* _Data entries_:
## begin

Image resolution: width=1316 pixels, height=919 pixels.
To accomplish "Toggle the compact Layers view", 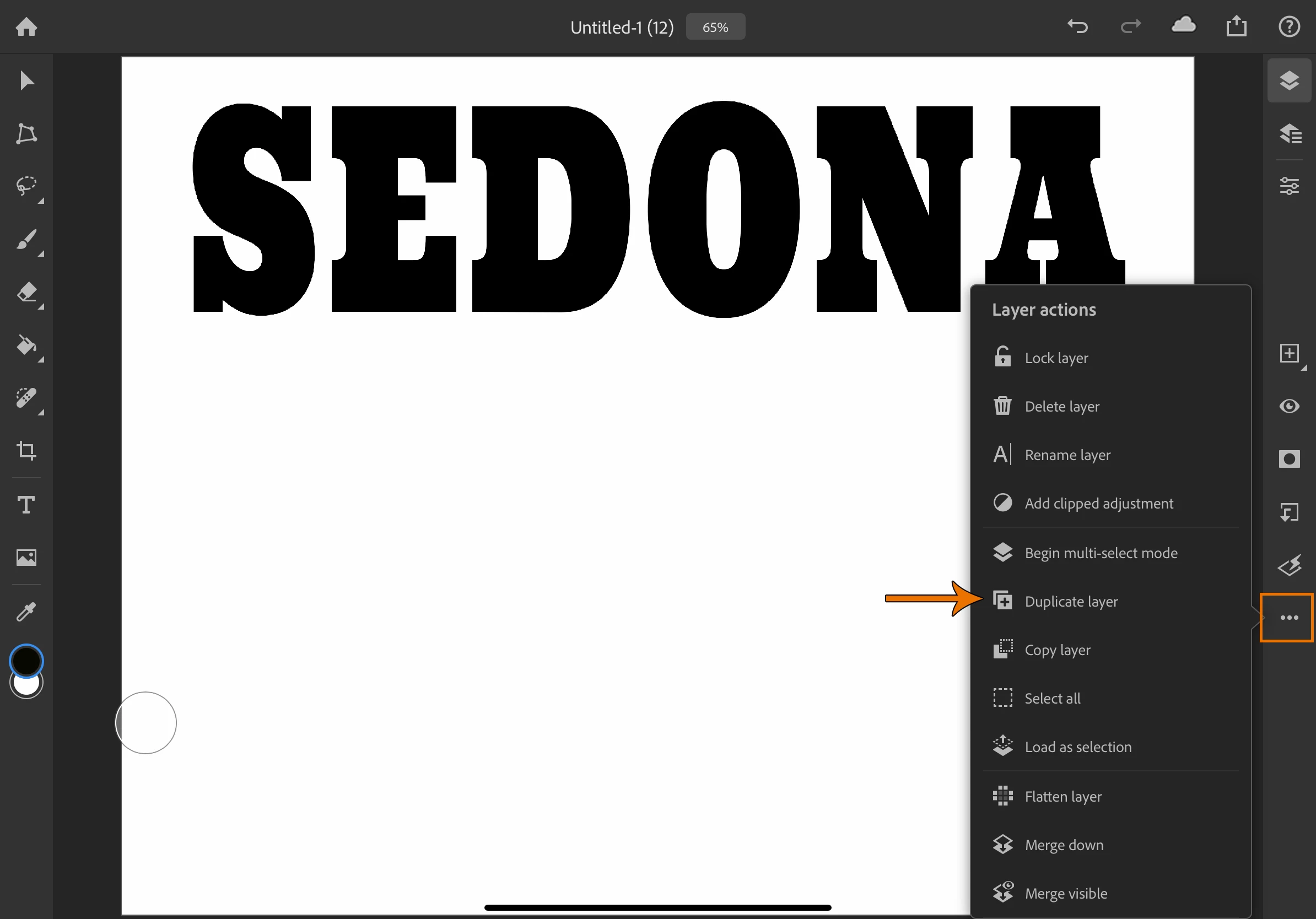I will pos(1289,81).
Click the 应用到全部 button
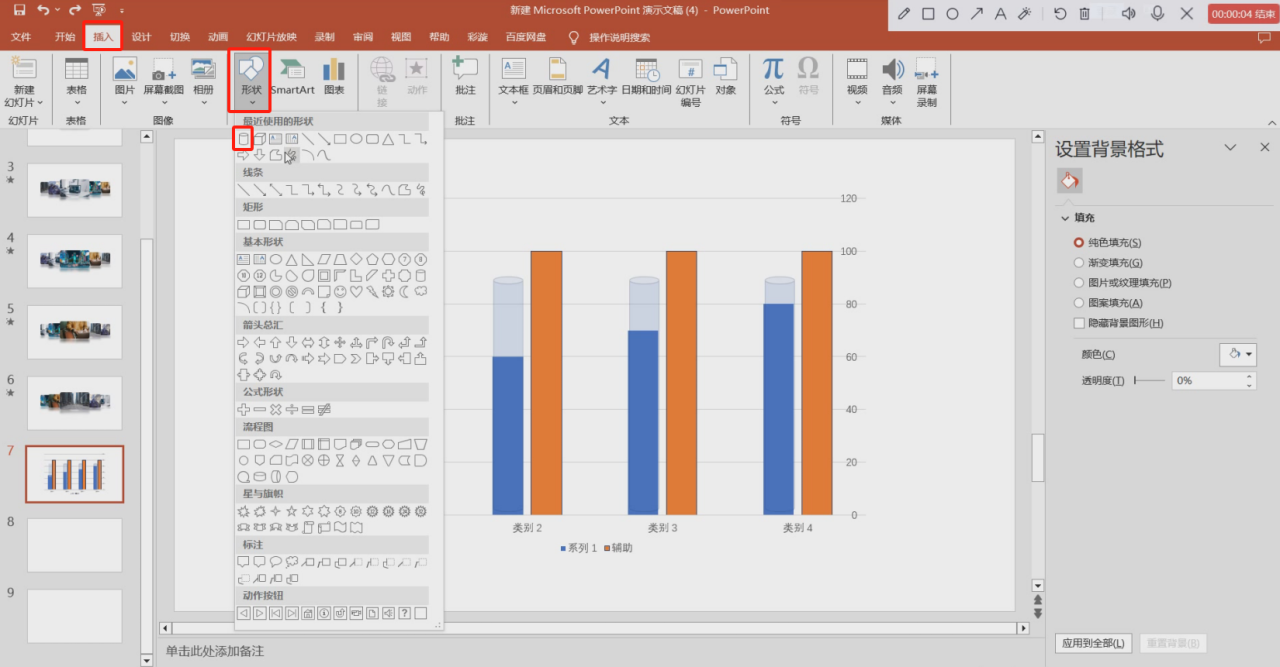 [x=1093, y=643]
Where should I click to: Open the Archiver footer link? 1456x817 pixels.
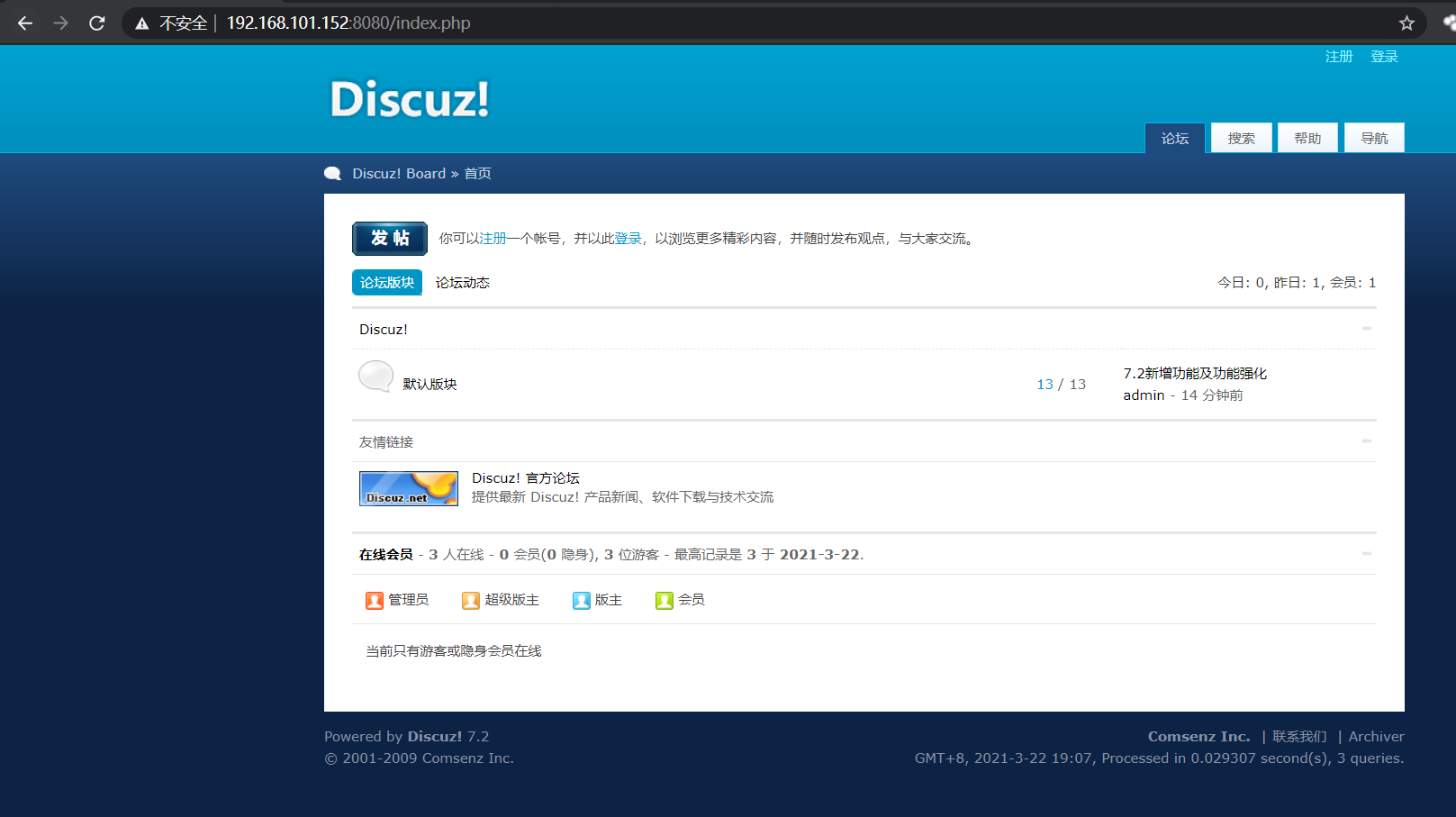(1376, 736)
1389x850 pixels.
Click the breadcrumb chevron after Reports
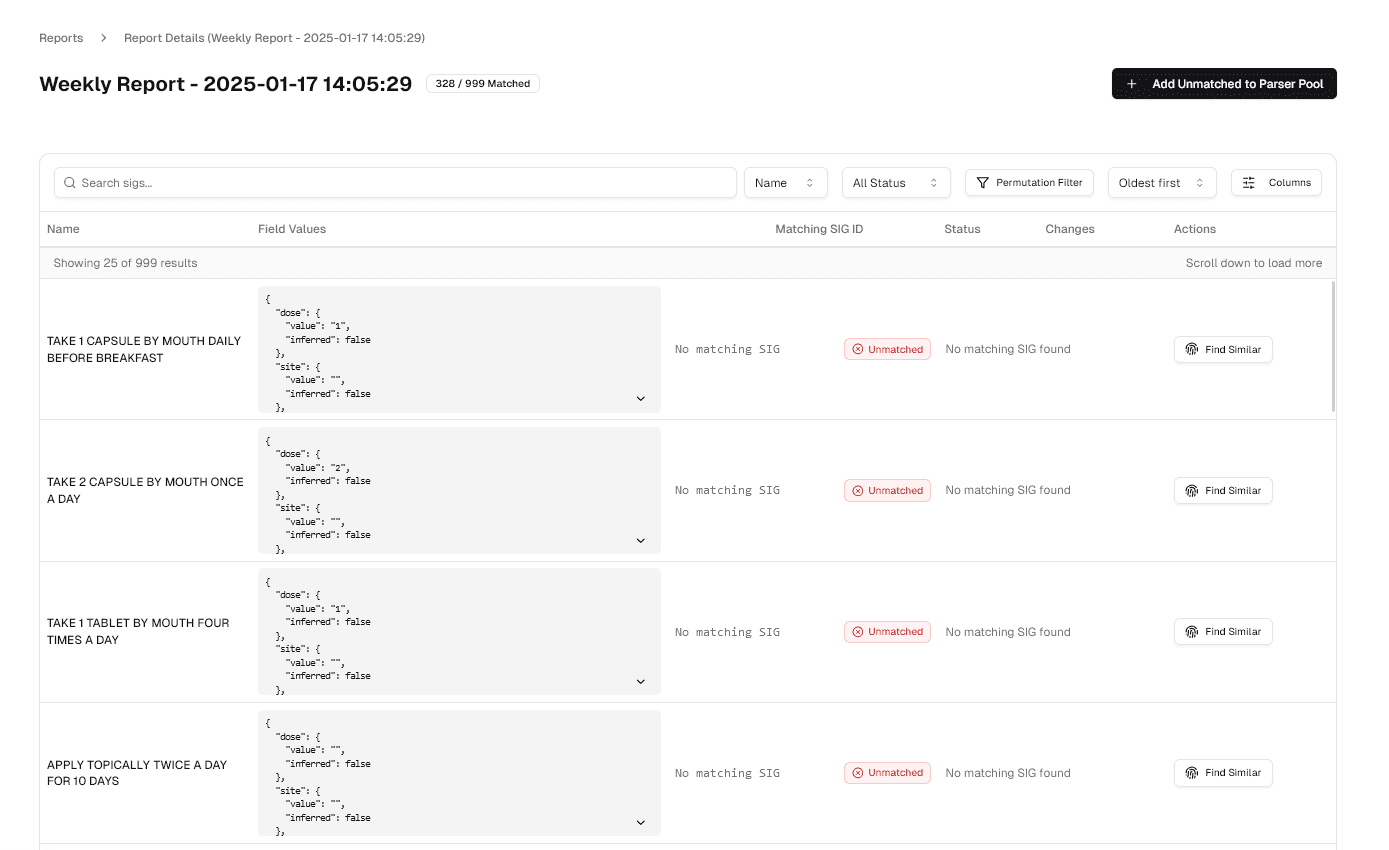click(x=103, y=37)
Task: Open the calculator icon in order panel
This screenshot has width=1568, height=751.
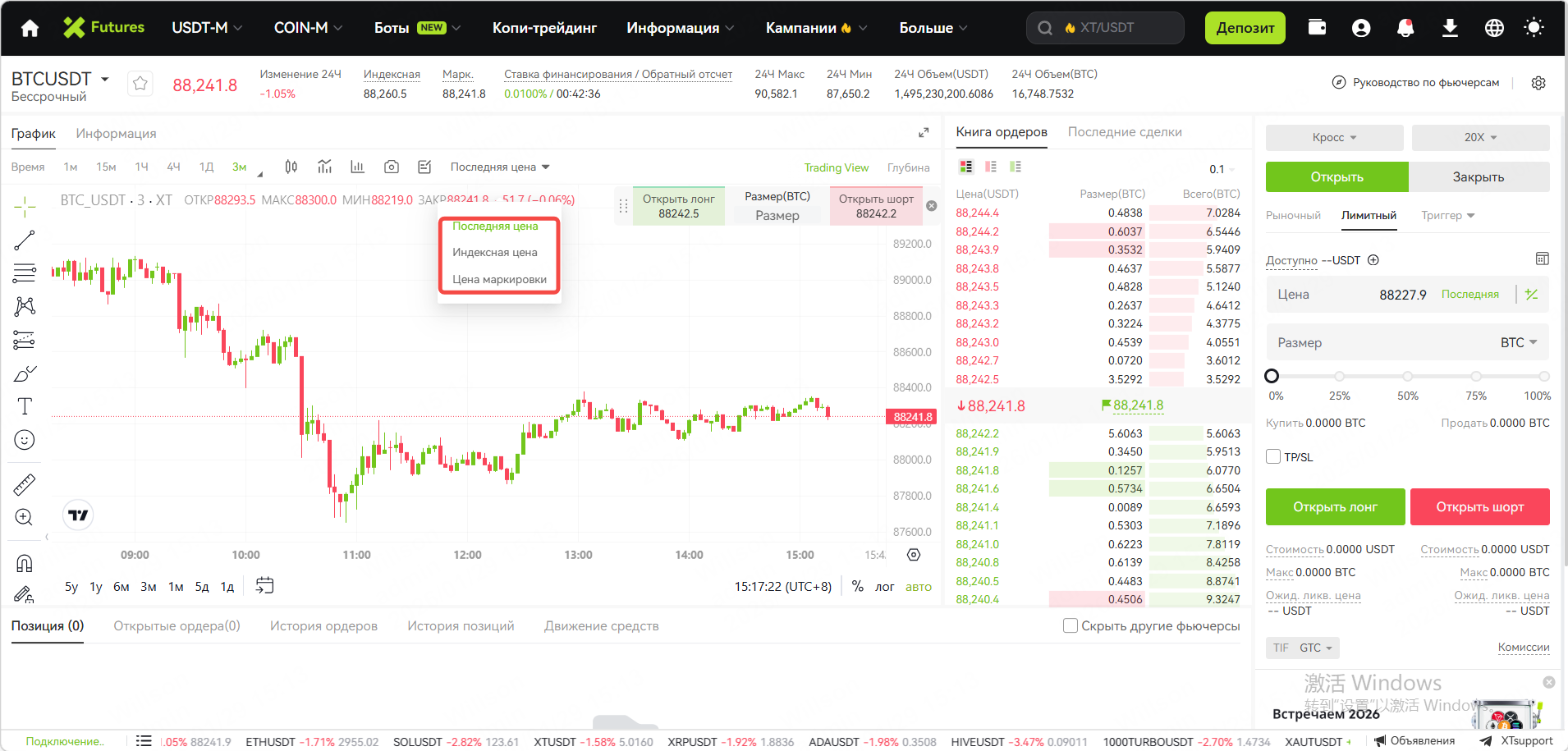Action: [x=1542, y=259]
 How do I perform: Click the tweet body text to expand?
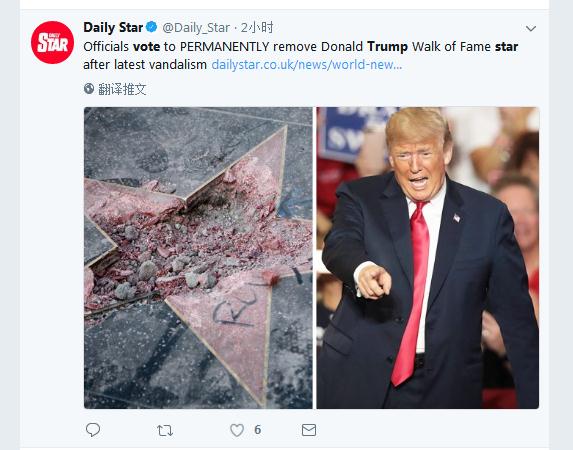pyautogui.click(x=301, y=56)
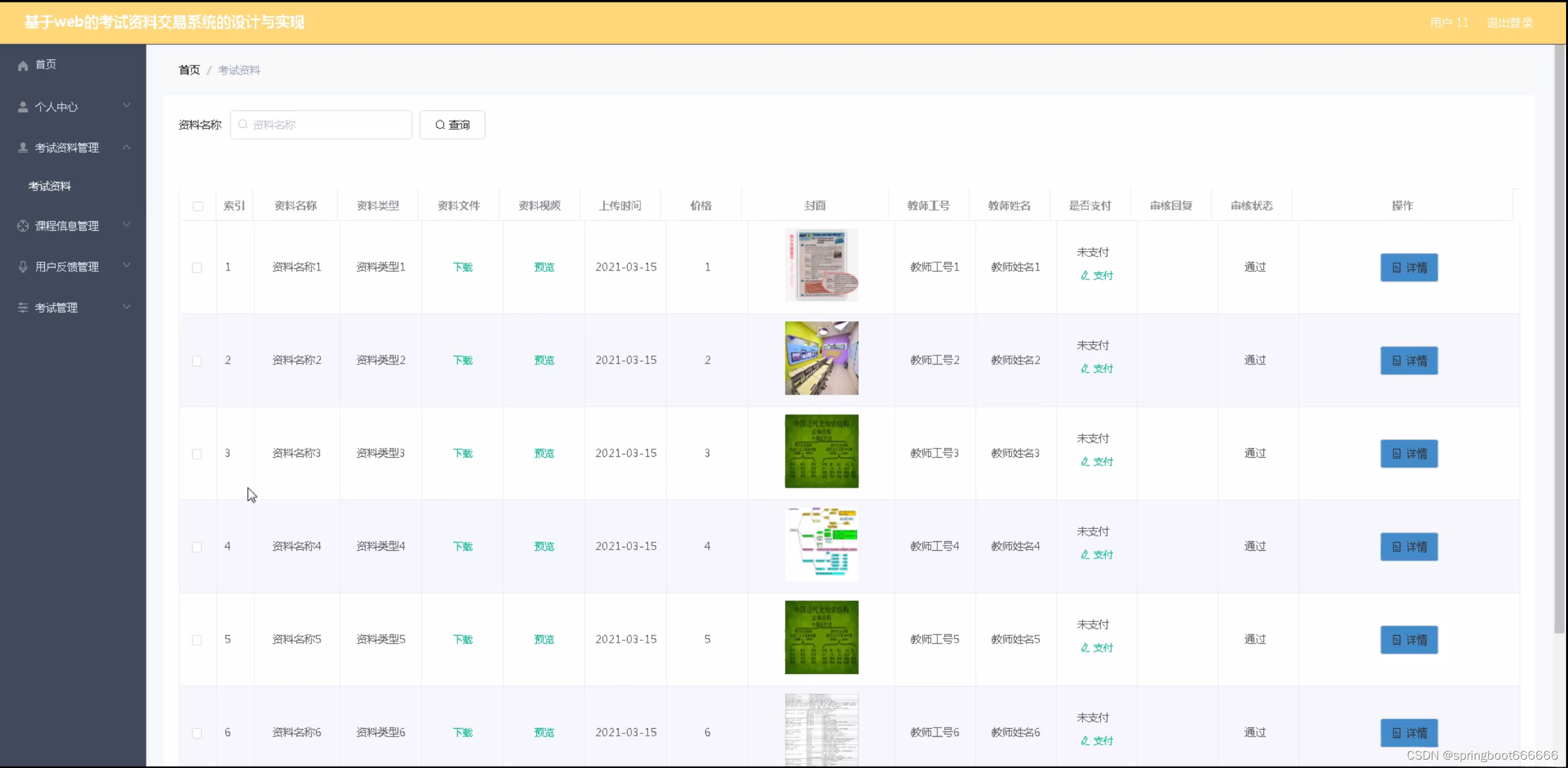The image size is (1568, 768).
Task: Open cover thumbnail of 资料名称2
Action: [821, 359]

## end

* _Exercise brief_: Transcribe the records from the line with "Click the 应用到全部 button" to the line with "Action: [x=1542, y=259]", leaving out the pictures.

* _Task result_:
Click the 应用到全部 button
 [x=1093, y=643]
Where should I click to: Open the Archiver footer link? 1456x817 pixels.
(1376, 736)
1389x850 pixels.
Click the breadcrumb chevron after Reports
click(x=103, y=37)
Task: Open the calculator icon in order panel
This screenshot has width=1568, height=751.
Action: [x=1542, y=259]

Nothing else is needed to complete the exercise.